Dataset entries:
[Start of section]

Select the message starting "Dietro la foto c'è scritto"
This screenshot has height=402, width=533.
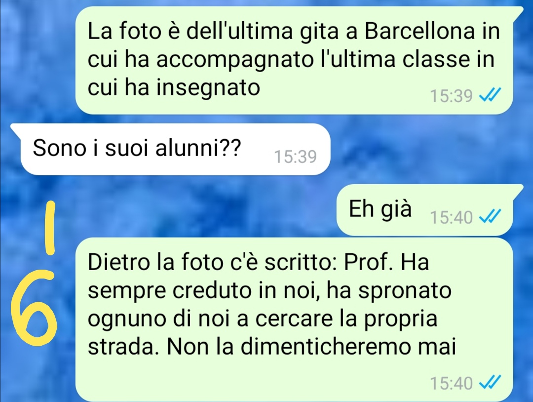[x=294, y=320]
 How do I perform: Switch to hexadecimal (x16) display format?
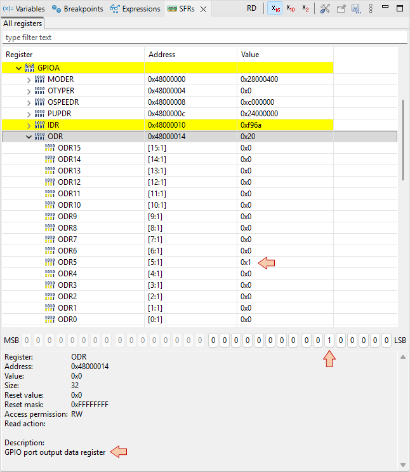tap(275, 9)
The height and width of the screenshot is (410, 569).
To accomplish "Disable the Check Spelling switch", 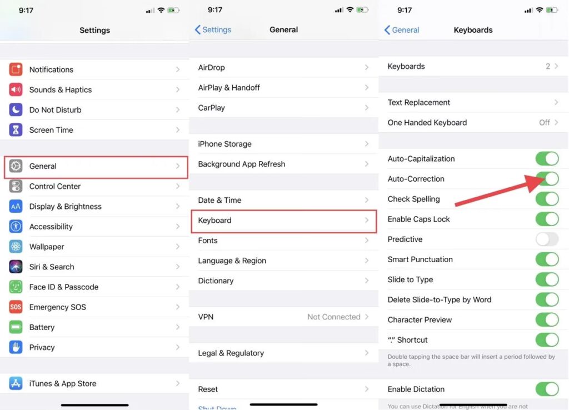I will [547, 199].
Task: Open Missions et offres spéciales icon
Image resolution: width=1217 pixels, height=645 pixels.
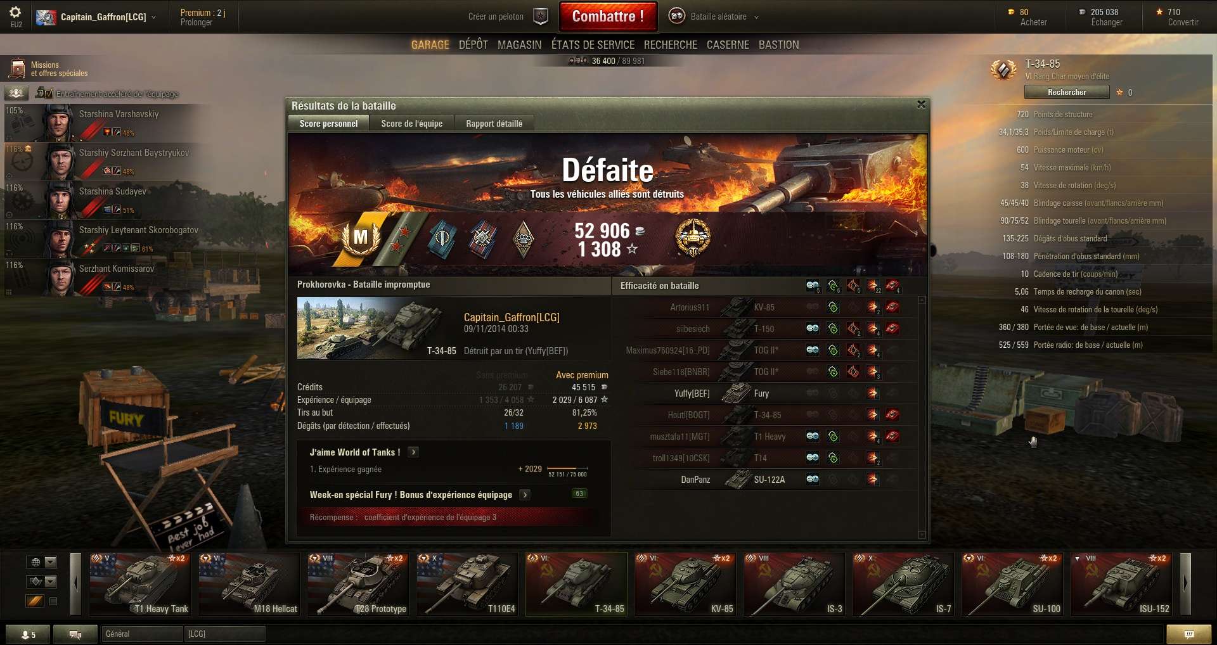Action: (17, 68)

[End of section]

Beginning at the line that contains "Task: Open Missions et offres spéciales icon", give the remaining lines of the records again exactly, through the last one. Leave out pictures.

**Result for this task:**
Task: Open Missions et offres spéciales icon
Image resolution: width=1217 pixels, height=645 pixels.
Action: (17, 68)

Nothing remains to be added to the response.